**Problem details:** Please return only the lines between the line with "Task: View deleted files in recycle bin" and the final line of the entries, both included, and exclude pictures.

[Collected data]
* * * * * * * * *

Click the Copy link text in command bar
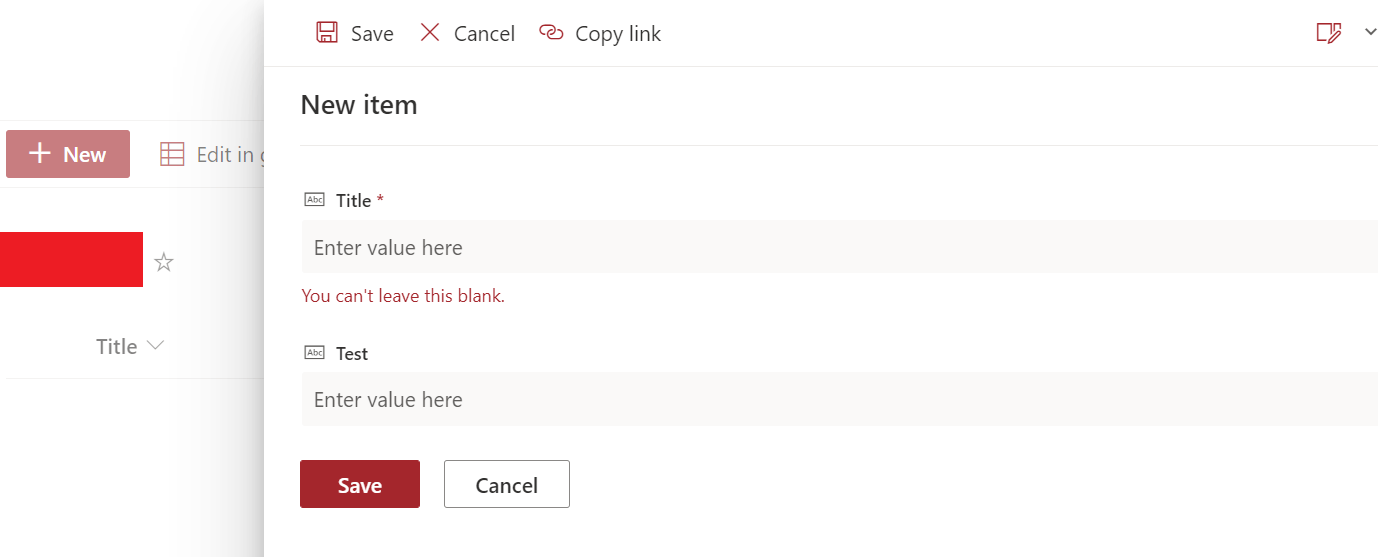The image size is (1378, 557). (x=618, y=34)
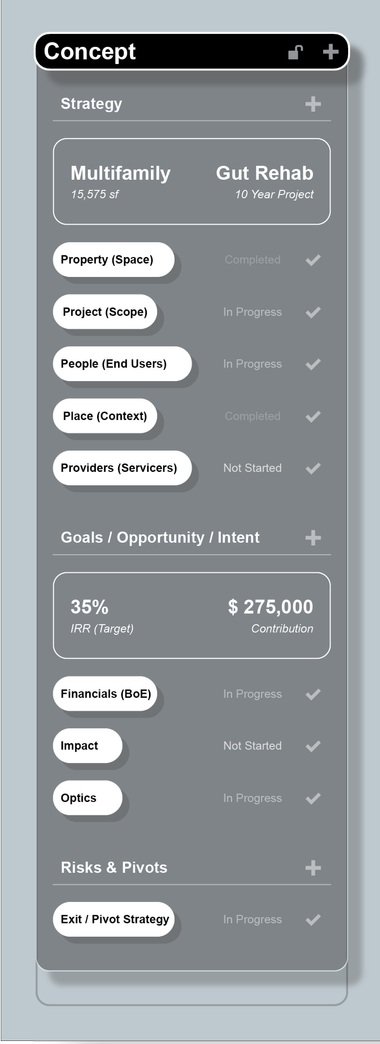Click the plus icon beside Strategy
380x1044 pixels.
pyautogui.click(x=313, y=104)
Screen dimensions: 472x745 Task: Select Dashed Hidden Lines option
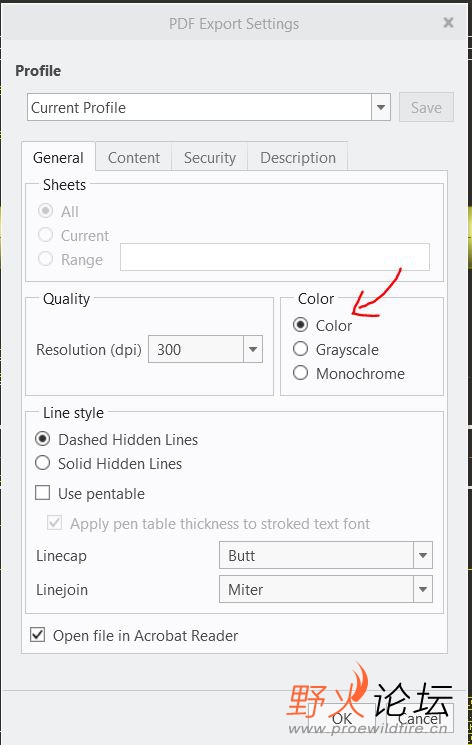42,439
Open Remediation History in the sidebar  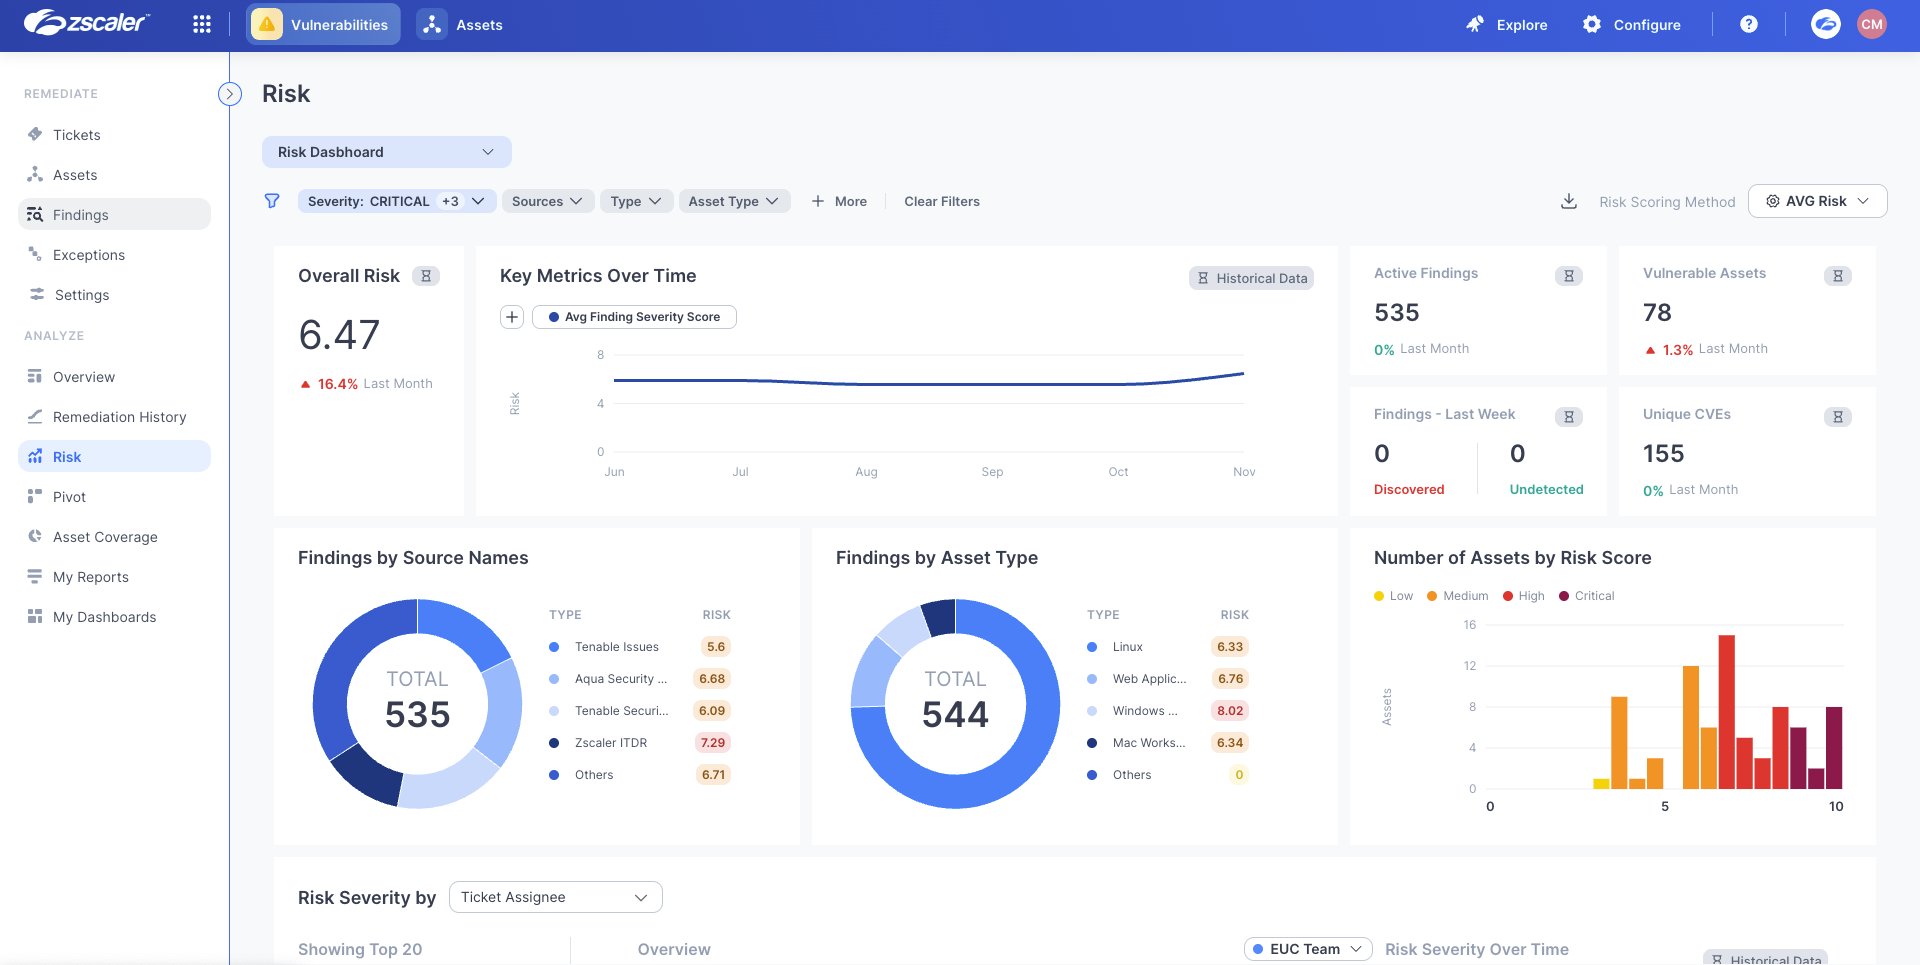(x=119, y=417)
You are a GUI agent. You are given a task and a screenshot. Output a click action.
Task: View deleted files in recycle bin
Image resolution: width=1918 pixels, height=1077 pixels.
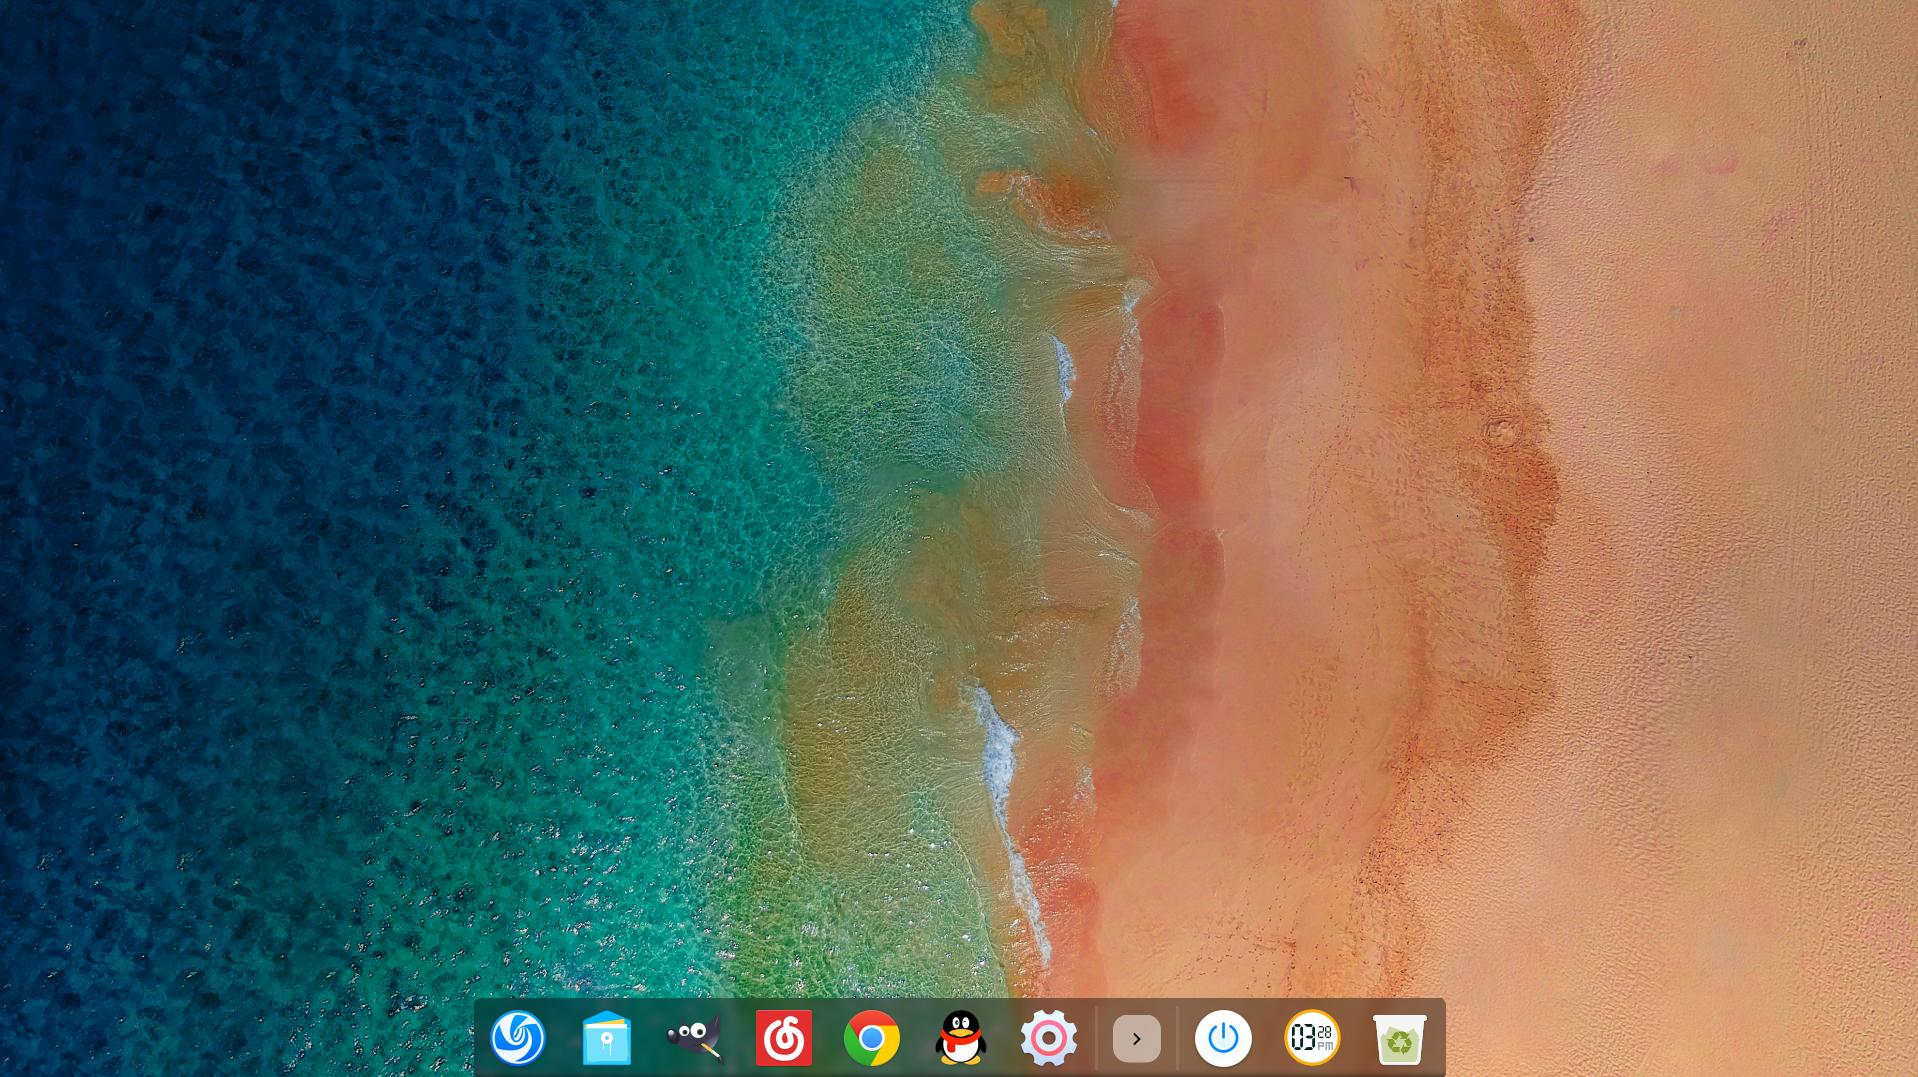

* * * * * * * * *

**Task output:**
Task: View deleted files in recycle bin
Image resolution: width=1918 pixels, height=1077 pixels.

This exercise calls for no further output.